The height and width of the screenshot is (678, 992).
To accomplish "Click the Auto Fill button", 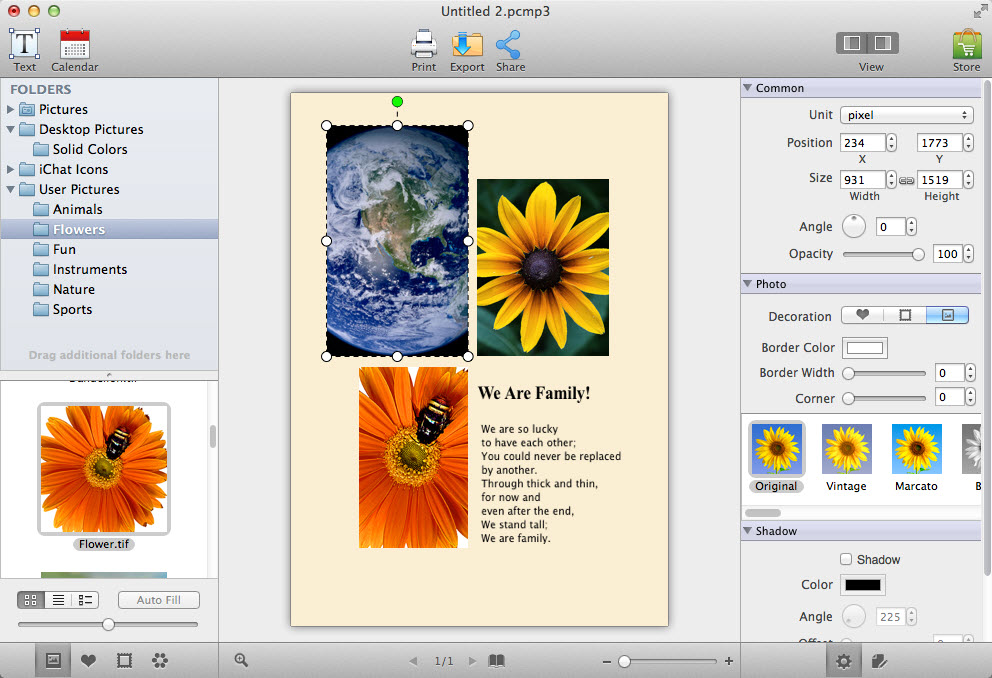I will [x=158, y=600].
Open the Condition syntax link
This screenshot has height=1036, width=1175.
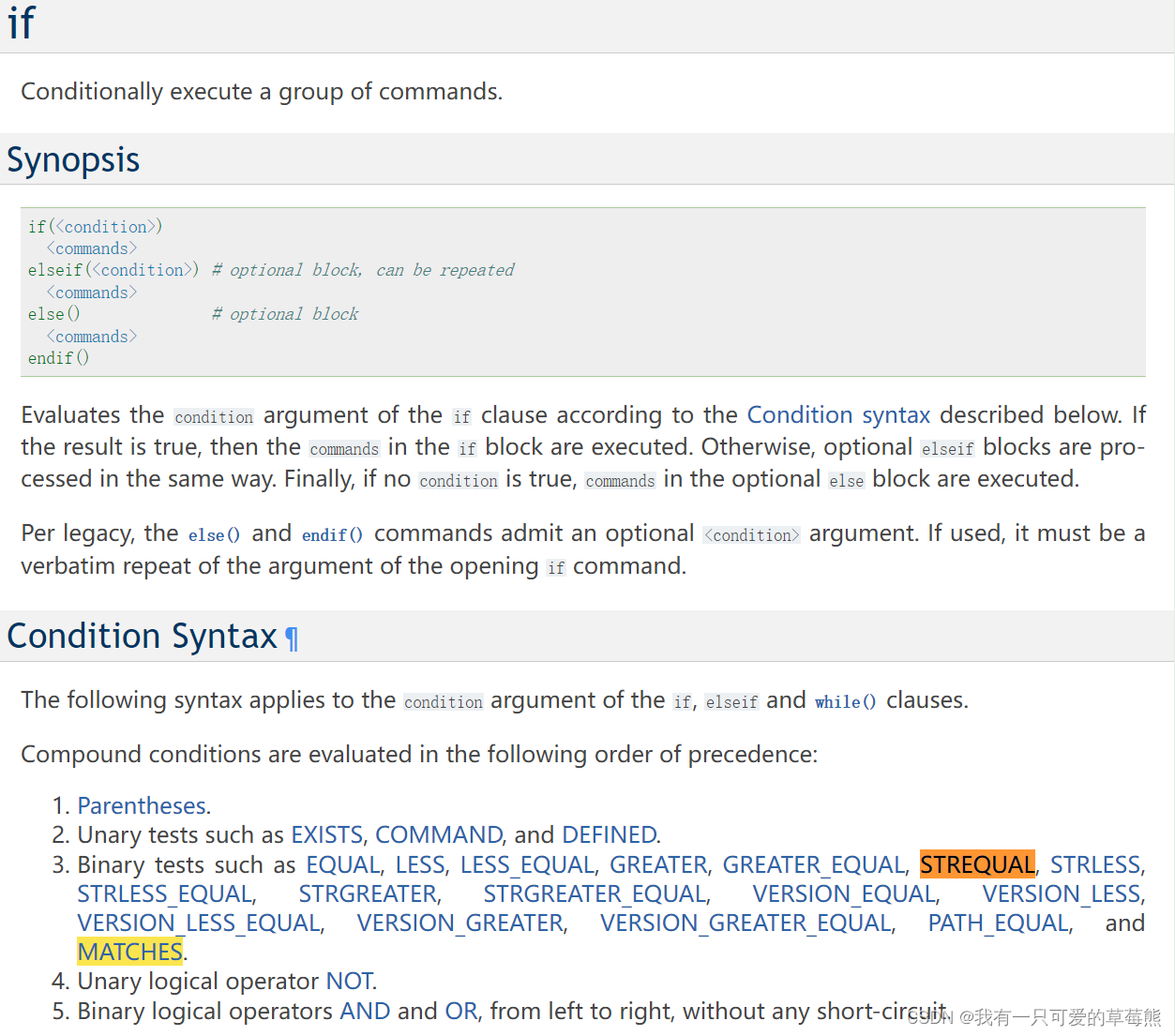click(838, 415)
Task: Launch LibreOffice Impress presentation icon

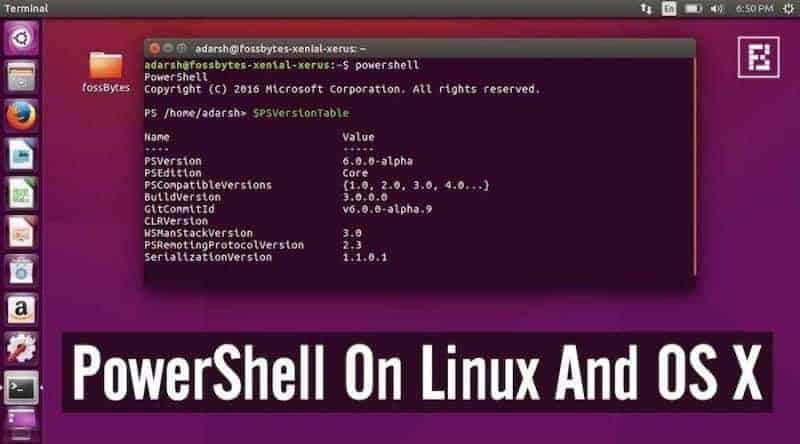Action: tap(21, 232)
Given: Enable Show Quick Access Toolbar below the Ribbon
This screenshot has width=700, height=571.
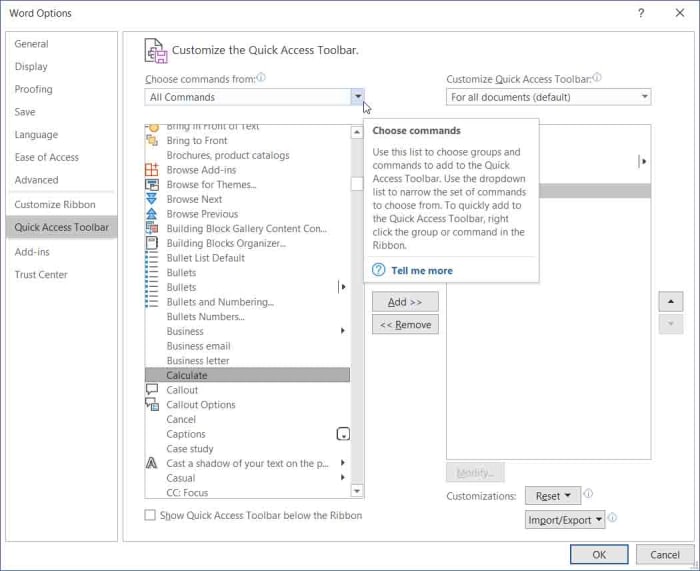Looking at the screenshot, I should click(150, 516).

## What to do
This task calls for the lines from the line containing "This screenshot has height=1036, width=1175." through the end of the listing, set down exactly and only, with pictures omitted.

## Exercise answer
This screenshot has height=1036, width=1175.
click(838, 415)
Task: Launch LibreOffice Impress presentation icon

Action: tap(21, 232)
Given: Enable Show Quick Access Toolbar below the Ribbon
This screenshot has width=700, height=571.
Looking at the screenshot, I should click(150, 516).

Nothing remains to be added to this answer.